Brendan Fraser, who plays Charlie in “The Whale,” has a theory about the film’s ending that might surprise you. He described the ending to Entertainment Weekly and, in doing so, revealed that he does not think his character perishes in the final moments of the film:
“(I)t’s a Herculean effort that he makes to even get to his feet. For him to finally break through to (Ellie), humble himself before her, and let her know that he made a mistake and is sorry for it.
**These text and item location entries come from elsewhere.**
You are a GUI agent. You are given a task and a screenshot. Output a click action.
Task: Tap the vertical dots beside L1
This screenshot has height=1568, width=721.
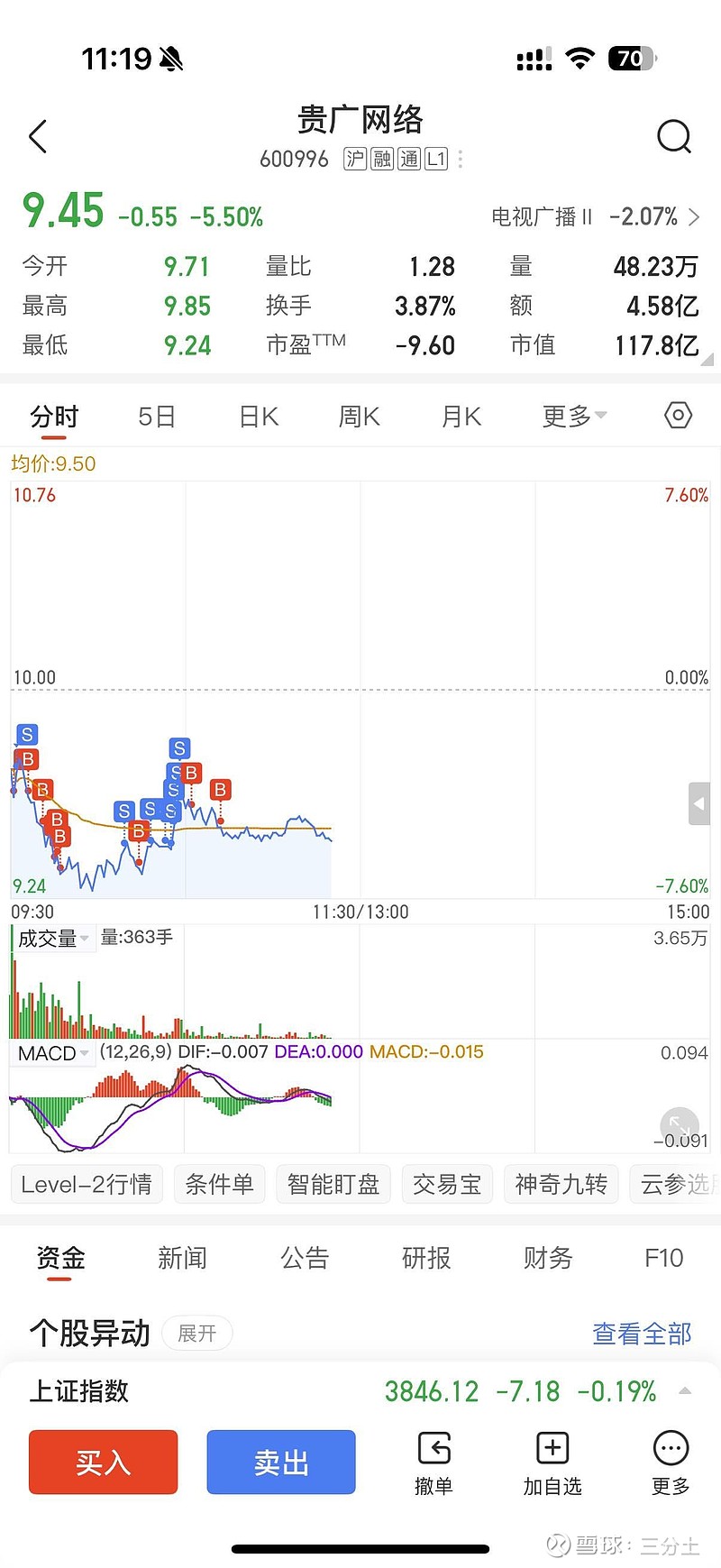pos(461,160)
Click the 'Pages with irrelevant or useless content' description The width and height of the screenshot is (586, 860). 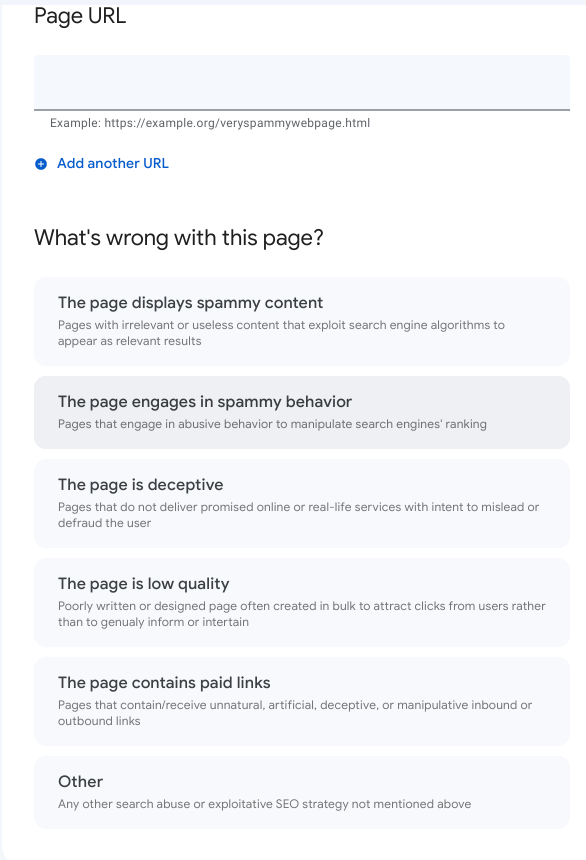click(281, 333)
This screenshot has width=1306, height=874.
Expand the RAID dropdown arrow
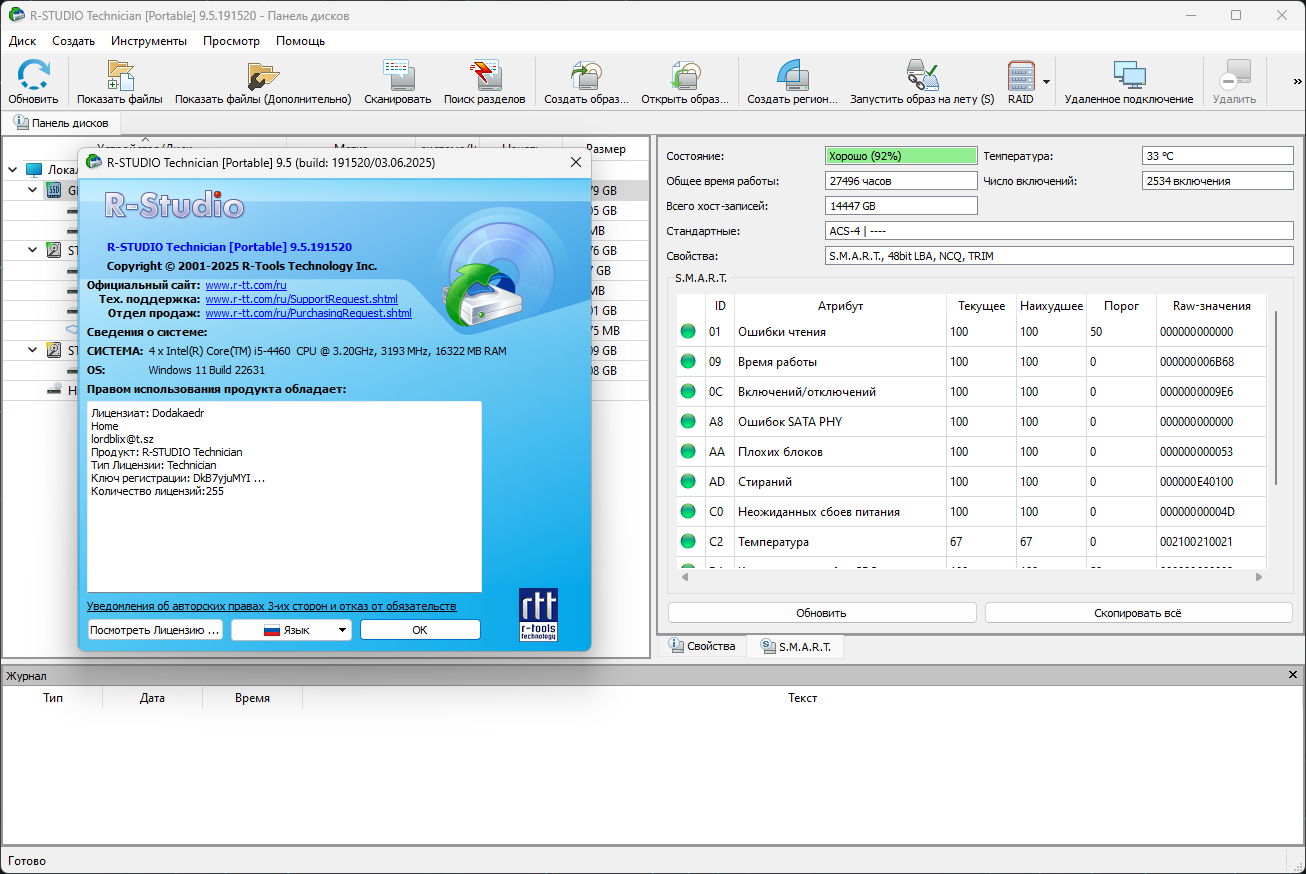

While his life has not physically ended in that moment, I think that he knows he doesn’t need to live any longer, which is why he takes off his breather, he’s got her reading the essay, and he does take to his feet like three Olympic dead-lifters, takes his baby steps to his baby, and in that beautiful two-shot, a great white light appears, and they look skyward. Depending on your belief system, spiritually or otherwise, we see that Charlie — with a touch of magic realism — finally does fly.”
The white light and skyward look, along with the state of Charlie’s health, definitely suggest that this is the moment his life “physically” ends, despite Fraser’s interpretation. However, Charlie’s march toward his daughter could be interpreted as a purely symbolic moment in itself.
“I think it’s an apotheosis — you can take it how you want it,” added playwright Samuel D. Hunter, who also adapted the work for the screen. “In the play, the way I wrote it is that you hear a sound of waves and they slowly intensify through that scene, so, there’s a way to read it both ways. It wants to be miraculous, either literally or figuratively, and I think you can watch it either way.”